» Text under study
#####

What Is Informed Consent & How To Prove It Under Connecticut Law

To understand what informed consent means in a medical context and how to prove a failure to obtain informed consent, the following information is provided.  This information is taken directly from Connecticut court’s jury instructions in cases involving a failure to obtain informed consent cause of action.
The theory of informed consent imposes a duty upon a physician that is completely separate and distinct from (his/her) responsibility to skillfully diagnose and treat the patient’s ills.  A physician has a duty to disclose all known material risks of the proposed procedure.  A material risk is risk that a reasonably prudent person in the patient’s position would have found significant in deciding whether or not to submit to the proposed procedure.  The physician has a duty to give a patient whose situation permits it all information material to the decision to undergo the proposed procedure.  This duty includes a responsibility to advise the patient of feasible alternatives.  The duty to warn of alternatives exists only when there are feasible alternatives available.

#####

» Records
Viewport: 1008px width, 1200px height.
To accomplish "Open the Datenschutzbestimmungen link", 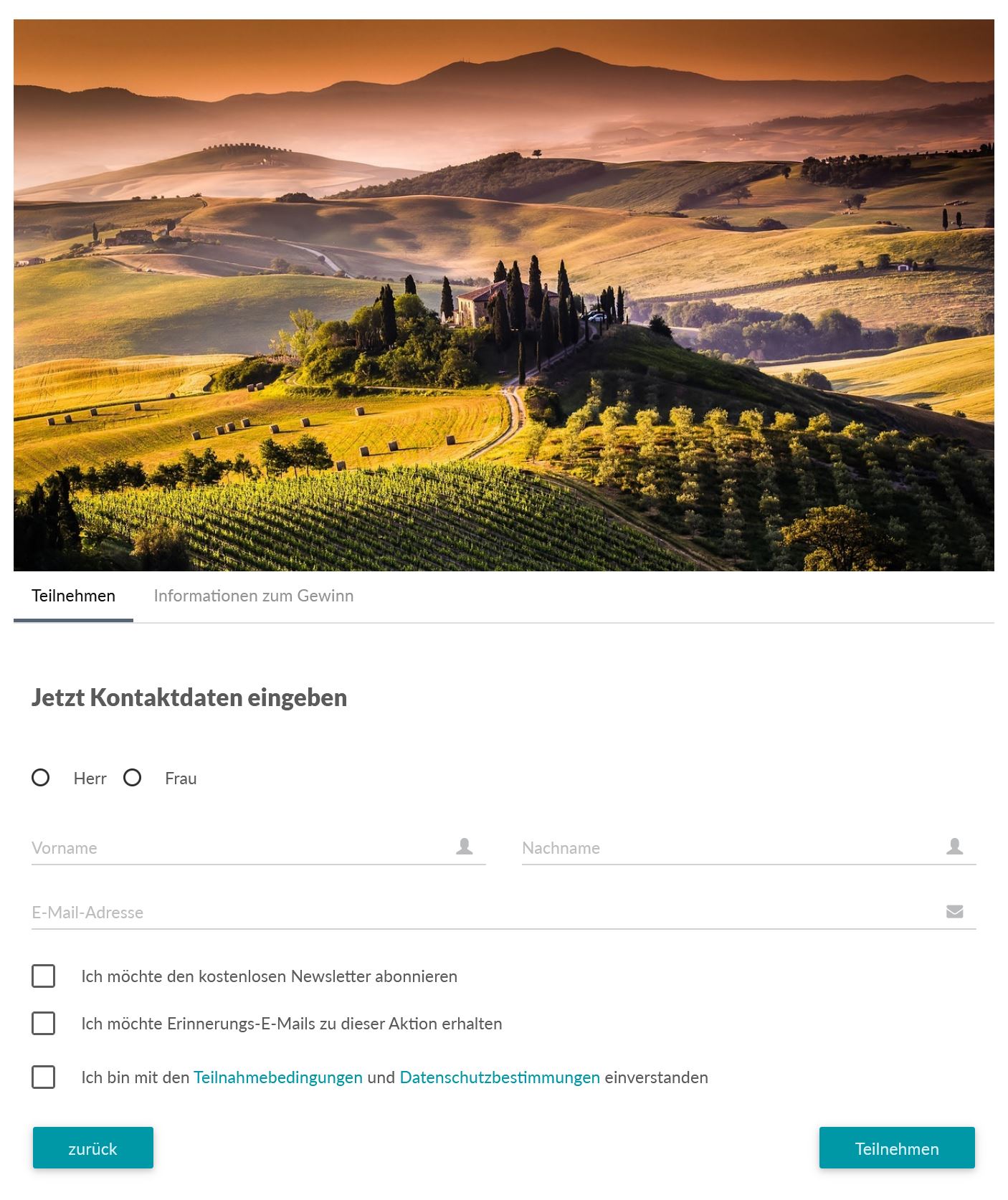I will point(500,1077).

#####

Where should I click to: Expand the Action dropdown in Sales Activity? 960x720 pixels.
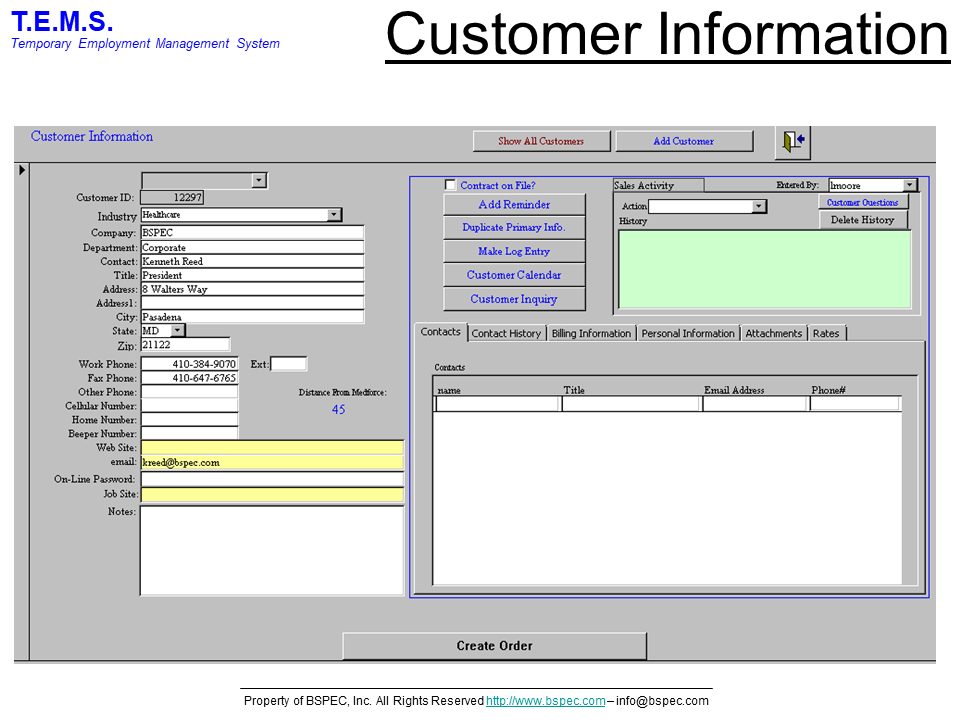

#####

» Complete the following
A. Please answer these questions about the informed consent text:
(i) Where is the information in the text taken from?
(ii) How does the text define a material risk?
(iii) When does the duty to warn of alternatives exist?
B. Update the stretch of the informed consent text from "To understand what" through "cause of action.", replacing "medical context" with "clinical context".

» Task-by-task answers
A.
(i) It is taken directly from Connecticut courts' jury instructions in cases involving a failure to obtain informed consent cause of action.
(ii) A material risk is a risk that a reasonably prudent person in the patient's position would have found significant in deciding whether or not to submit to the proposed procedure.
(iii) It exists only when there are feasible alternatives available.

B.
To understand what informed consent means in a clinical context and how to prove a failure to obtain informed consent, the following information is provided.  This information is taken directly from Connecticut court’s jury instructions in cases involving a failure to obtain informed consent cause of action.